But then it’s not you at all. How could it be? How could it be anyone but this person in the boat? This person who just nods while his nineteen-year-old girlfriend-fiancée-banger is framing pictures for a movie she will never make. This person who is me.

I TIE OUR
boat to the side of the wooden dock Molly and I built during our first summer here. Our old Boston Whaler is tied to the other side, and I think about
how we had to sell Molly’s convertible Volkswagen to buy the damn thing.

“We won’t need two cars,” Molly had said.

“I don’t know anything about boats,” I said. “If it breaks down it’s not like I can look under the hood and figure out what’s what.”

“That’s why God made paddles,” Molly said, and I remember loving her very much then. She was wearing overalls, and her hair was tucked under a baseball cap, and she kissed me on the forehead to let me know that our discussion was over.

So we gave a Granite Lake old-timer named Jersey Simpkins five-thousand dollars for his fifteen-year-old Boston Whaler and figured the rest out as we went along. In time, I learned a lot about boats and about the water.
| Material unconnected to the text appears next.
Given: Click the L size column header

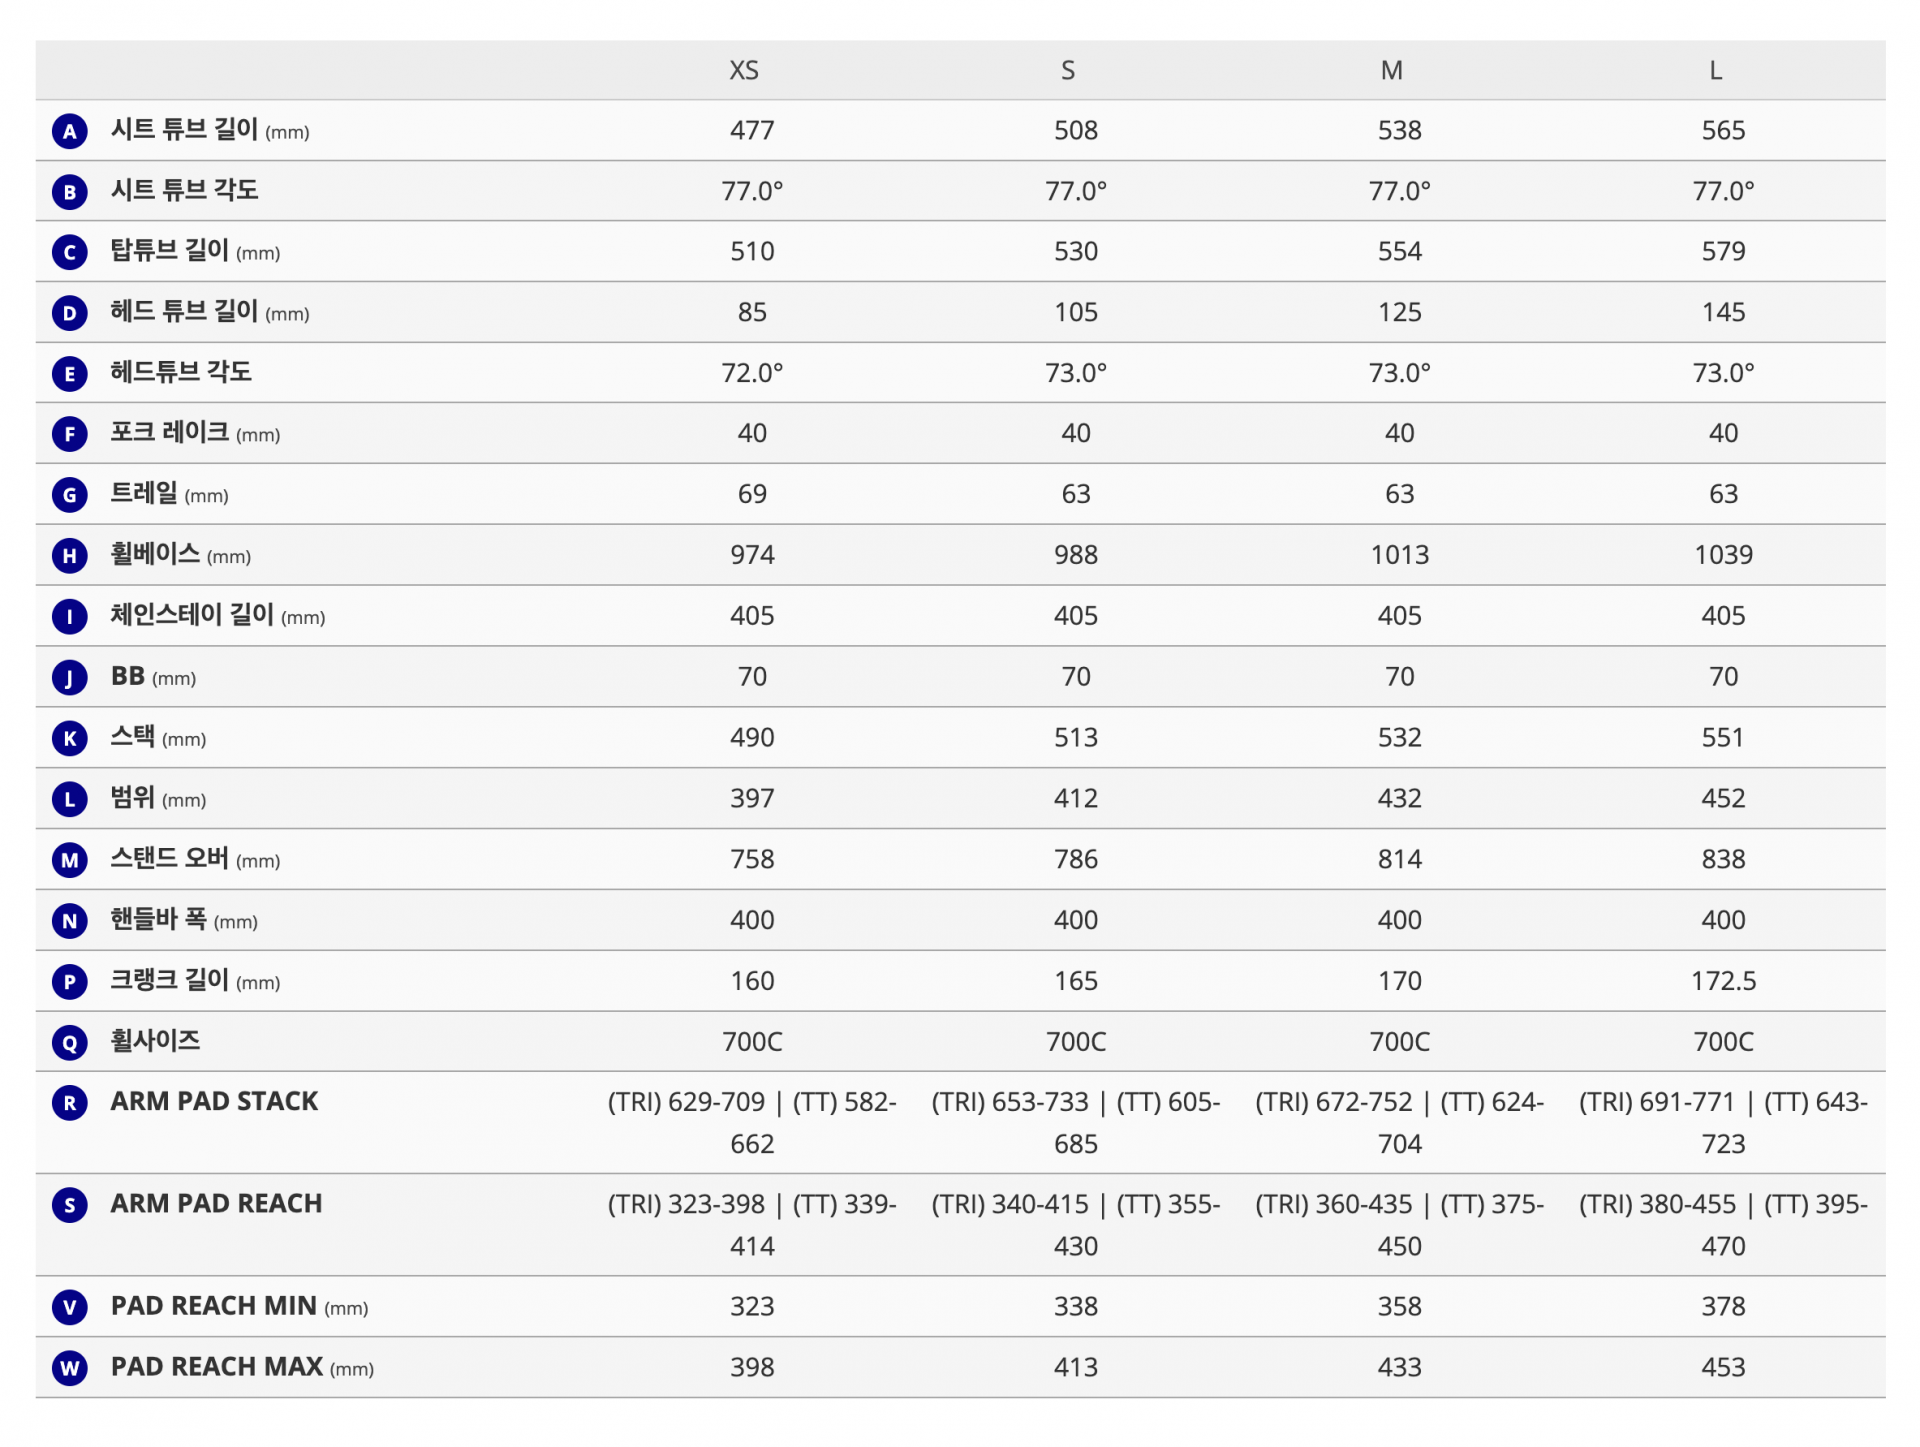Looking at the screenshot, I should coord(1716,71).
“How do I get out of this thing?” Ginny says. She’s standing up in the middle of the barge.

“You can’t be indecisive,” I say. “Put one foot on the dock and then step over. If you wait, you run the chance of having the boat drift away a bit and then you’re scissored between the two.”

“That’s great,” Ginny says but manages to get herself onto the dock with little problem.

We unload our bags onto the dock, and then I just stare at my house. Ginny, even though she’s only
nineteen, has sense enough not to talk to me for a moment.

Molly and I paid seventy-five thousand dollars for this two bedroom log cabin.

I know she’s not inside.

We bought paintings and built bookshelves.

I know everything about her is inside.

We made love, children, plans.

I know that wherever she is, she knows I am here.

We fell apart, piece by piece, bone by bone, until all that was left were the words, the pictures, and the hope that someday it would be recovered. Someday they would build condos here, and everything would be found and put back together in its proper place.

“Do you want to check the boat first?” Ginny says. Her voice is low and sweet and completely female. I look at her, and she looks like a baby. Everything is so grand around her. An entire world is standing beside Ginny and she appears so frail.

It’s natural selection, I think. The wolves will devour her.

“No,” I say, and we head toward the house.

THE FRONT DOOR
is locked.

“Should we knock?” Ginny asks. She is nervous, I can tell.

“I have keys,” I say.

“But what if she’s asleep or has a guy over or something?” Ginny asks. “It would be rude to just rush in on her.”

“This isn’t a dorm,” I say. “This is my house.” My voice sounds bitter and raw. Ginny shrinks back from me.

I fumble with my keychain for a moment, making enough noise that if Molly were inside she’d hear it. I put my key into the deadbolt and try to turn it.

“Shit,” I say. “She changed the locks.”

“Let’s just go,” Ginny says. “We could drive up to Seattle and get a big room in a hotel and drink coffee and go to that Pike Place Market they always show on TV.”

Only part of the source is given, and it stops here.